In 1954 Hugh Everett was a grad student at Princeton University. He was drinking with his friends and proposed the concept of ‘many worlds’, later called the ‘multiverse’. A theory that has no evidence of any sort yet is very popular today. A theory that, by nature, cannot have evidence as it is beyond our universe, which we barely understand. It is a theory roughly based on quantum mechanics, an accepted scientific field of study, that explains how extremely small things interact. But nothing in quantum mechanics provides evidence of a multiverse.
A primary reason the multiverse concept is somewhat accepted is that it allows our ‘perfectly tuned for life’ universe to exist without a creator. Many do not believe in a creator, God, so they like this alternative. If there is an unlimited number of universes in existence, the multiverse, then at least one of them, ours, must have turned out, randomly, just right for life to exist. This theory is necessary as scientist have long acknowledged our universe is so finely tuned, in every way, for life to exist that it could not have happened by chance. If the ‘big bang’ is not a viable solution to where we came from, then the multiverse is. But is it?
Scientists have calculated the odds of our universe coming into existence randomly is ’10 to the exponent 120′. Or one change in 10000000000000000000000000000000000000000000000000000000000000000000000000000000000000000000000000000000000000000000000000. That is based on what they know today, and that there are no duplicate universes created, which is highly unlikely. As they learn more the odds only get worse!
Image credit: Daniel de Bruin.
This machine has 100 gears. Each gear has a 10:1 ratio, meaning each gear ticks (moved) ten positions for the next gear to tick one. In mathematics, to turn the 100th gear would take ’10 to the exponent 100′ ticks of the first gear. That is 10 followed by 100 zero’s. It is called a ‘google’. An extremely large number. The odds of evolution are far, far smaller than even this number (one change in a google).
There is an infinitely small random chance of the universe coming into existence versus an infinitely large number of universes in the multiverse. What is ‘infinitely small X infinitely large’? No one knows.
Scientists have long accepted our universe had a beginning. By extension then, the multiverse must also have had a beginning. What caused the multiverse? No viable answers exist so this question is ignored in the same way it was for the Big Bang theory. NOTE – some say a ‘quantum fluctuation’ was the initial cause, but then what caused that fluctuation and what is that quantum?

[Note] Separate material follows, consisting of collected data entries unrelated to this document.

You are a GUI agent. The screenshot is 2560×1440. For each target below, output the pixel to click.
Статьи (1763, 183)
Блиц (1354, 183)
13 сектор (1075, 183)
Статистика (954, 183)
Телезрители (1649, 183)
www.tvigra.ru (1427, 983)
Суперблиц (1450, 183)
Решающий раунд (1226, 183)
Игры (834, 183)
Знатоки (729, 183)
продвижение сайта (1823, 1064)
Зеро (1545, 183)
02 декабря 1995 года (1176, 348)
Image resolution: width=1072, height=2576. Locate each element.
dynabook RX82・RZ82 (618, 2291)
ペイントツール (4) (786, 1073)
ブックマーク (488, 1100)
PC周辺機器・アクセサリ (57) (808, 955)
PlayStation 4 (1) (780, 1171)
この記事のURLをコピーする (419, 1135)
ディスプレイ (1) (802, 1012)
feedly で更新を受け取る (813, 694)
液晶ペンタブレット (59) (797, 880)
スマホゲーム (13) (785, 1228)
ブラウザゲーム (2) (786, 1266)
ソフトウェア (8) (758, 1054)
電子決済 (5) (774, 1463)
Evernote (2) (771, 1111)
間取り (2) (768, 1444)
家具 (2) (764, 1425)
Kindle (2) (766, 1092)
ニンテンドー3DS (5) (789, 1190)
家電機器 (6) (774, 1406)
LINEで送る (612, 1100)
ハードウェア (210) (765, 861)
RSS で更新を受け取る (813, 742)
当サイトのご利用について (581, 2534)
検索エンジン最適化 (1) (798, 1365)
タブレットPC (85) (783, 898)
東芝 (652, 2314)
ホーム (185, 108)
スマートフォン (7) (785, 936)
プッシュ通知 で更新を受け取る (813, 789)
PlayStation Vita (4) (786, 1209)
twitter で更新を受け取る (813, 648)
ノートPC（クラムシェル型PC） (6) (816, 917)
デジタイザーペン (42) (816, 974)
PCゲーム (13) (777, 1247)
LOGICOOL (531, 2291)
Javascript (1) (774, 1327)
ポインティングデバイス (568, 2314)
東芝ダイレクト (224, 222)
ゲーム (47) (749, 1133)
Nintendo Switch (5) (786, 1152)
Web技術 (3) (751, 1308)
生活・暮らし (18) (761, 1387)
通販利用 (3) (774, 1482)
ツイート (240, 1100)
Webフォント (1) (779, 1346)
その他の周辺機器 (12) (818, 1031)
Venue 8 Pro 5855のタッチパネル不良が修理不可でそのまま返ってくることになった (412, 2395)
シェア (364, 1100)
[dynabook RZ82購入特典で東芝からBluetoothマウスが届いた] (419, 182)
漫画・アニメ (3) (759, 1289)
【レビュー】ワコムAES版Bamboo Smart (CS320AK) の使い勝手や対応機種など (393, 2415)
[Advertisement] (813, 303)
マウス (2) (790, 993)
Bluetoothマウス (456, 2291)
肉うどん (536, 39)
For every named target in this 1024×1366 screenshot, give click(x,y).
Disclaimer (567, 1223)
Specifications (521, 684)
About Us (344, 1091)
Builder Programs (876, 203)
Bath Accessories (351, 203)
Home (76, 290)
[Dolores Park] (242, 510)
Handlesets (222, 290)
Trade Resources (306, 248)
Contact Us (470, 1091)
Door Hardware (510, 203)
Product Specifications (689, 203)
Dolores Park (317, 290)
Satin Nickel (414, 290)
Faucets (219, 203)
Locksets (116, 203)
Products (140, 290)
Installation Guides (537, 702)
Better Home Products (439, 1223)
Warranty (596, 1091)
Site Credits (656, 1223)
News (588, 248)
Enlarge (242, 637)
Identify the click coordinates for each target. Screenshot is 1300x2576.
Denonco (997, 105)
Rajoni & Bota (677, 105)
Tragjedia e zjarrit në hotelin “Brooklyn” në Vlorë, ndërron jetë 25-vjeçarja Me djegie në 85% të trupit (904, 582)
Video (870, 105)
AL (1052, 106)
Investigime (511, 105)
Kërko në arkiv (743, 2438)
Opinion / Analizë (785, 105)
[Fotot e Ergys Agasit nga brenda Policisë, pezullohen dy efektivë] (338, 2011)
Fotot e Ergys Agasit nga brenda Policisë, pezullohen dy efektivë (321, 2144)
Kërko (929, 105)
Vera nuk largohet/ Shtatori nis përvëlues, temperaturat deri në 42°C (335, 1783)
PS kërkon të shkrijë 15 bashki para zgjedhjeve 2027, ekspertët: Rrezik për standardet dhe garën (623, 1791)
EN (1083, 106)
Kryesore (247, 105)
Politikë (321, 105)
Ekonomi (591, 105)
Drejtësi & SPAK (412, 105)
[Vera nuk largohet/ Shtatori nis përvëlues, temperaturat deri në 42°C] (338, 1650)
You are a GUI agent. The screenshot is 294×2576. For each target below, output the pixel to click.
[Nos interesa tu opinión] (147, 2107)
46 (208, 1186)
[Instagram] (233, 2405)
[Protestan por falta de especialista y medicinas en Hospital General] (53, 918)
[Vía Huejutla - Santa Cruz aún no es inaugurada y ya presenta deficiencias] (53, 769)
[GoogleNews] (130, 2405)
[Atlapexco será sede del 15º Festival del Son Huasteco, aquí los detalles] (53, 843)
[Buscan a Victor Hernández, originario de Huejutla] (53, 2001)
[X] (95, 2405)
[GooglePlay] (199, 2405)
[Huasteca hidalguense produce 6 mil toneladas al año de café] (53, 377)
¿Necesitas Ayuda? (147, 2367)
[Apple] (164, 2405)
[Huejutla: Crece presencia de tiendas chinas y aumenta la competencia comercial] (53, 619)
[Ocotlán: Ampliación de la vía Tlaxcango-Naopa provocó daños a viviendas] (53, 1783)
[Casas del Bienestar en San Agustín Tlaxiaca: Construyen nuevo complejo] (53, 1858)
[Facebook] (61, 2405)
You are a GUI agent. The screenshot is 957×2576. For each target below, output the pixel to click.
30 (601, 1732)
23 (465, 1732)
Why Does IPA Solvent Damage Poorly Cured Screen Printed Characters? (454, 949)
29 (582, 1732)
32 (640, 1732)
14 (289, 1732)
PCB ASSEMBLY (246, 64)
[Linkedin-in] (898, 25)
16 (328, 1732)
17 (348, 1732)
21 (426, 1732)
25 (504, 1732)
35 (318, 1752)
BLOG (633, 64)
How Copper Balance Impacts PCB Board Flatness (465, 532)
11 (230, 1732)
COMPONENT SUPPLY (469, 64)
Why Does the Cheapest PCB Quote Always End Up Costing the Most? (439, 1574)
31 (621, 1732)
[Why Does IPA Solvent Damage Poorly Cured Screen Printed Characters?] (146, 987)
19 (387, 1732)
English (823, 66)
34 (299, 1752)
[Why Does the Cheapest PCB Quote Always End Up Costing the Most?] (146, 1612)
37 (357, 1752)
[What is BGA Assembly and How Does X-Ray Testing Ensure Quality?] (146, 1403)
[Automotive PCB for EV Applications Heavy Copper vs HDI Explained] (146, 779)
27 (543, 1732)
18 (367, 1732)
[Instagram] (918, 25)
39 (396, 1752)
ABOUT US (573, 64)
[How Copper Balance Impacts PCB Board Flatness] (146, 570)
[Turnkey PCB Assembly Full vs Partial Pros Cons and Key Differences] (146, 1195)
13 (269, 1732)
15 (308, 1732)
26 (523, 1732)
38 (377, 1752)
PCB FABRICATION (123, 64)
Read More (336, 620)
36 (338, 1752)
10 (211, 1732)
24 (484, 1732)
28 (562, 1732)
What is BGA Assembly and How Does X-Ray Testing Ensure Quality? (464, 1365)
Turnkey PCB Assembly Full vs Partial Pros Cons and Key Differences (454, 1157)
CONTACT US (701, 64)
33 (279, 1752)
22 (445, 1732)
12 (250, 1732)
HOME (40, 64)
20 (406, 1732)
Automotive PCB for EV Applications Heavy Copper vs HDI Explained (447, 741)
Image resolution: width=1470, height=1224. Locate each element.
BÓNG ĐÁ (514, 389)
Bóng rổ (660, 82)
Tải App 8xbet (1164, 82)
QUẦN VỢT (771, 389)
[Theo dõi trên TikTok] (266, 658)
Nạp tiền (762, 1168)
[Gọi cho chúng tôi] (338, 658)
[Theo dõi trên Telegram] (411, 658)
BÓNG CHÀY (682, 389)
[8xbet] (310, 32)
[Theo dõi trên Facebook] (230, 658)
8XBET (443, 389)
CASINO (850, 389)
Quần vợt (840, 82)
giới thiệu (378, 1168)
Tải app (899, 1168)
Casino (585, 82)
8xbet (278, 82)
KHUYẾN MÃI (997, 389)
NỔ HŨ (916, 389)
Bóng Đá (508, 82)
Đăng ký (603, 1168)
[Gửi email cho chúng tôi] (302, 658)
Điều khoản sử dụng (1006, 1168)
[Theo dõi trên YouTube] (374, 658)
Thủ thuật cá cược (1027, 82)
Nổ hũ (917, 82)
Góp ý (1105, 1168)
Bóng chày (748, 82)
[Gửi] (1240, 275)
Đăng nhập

The obvious alternative is that our universe was created by a creator, by God. The Bible affirms it as it starts with the statement “In the beginning God created the heavens and the earth.” But why believe this theory over the multiverse?
Evidence. Nobel prize winning scientist Charles Townes said “Intelligent design, as one sees it from a scientific point of view, seem to be quite real.” Likewise, famous physicist Paul Davies said “Everyone agrees that the universe looks as if it was designed for life.” If it looks designed it is logical to believe it is designed.
No scientists have any explanation for where the laws of physics such as gravity, nuclear forces, electrical forces, mass of subatomic particles and so much more, come from. For example, we know gravity exists, we can measure it, but we do not know why it exists, where it came from. We do not know why the gravitational constant ‘G’ has the value it does. It is “madness”, referring back to the movie.
Physicist Sabine Hossenfelder has said “Universes beside our own are logically equivalent to gods. They are unobservable by assumption, hence they can exist only in a religious sense. You can believe in them if you want to, but they are not part of science.”
Hopefully one day we will get over this “strange” behaviour of belief in something with no evidence and turn to something with overwhelming evidence. While Dr. Hossenfelder is right, God is unobservable, there is overwhelming evidence for His existence. God knew we would try to reject Him and thus said in His word, the Bible, “For his [God’s] invisible attributes, namely, his eternal power and divine nature, have been clearly perceived, ever since the creation of the world, in the things that have been made. So they [all of us] are without excuse.” Romans 1:20.
All nature points to an intelligence; to God. The multiverse has nothing pointing to it; it is not an alternative to a creator.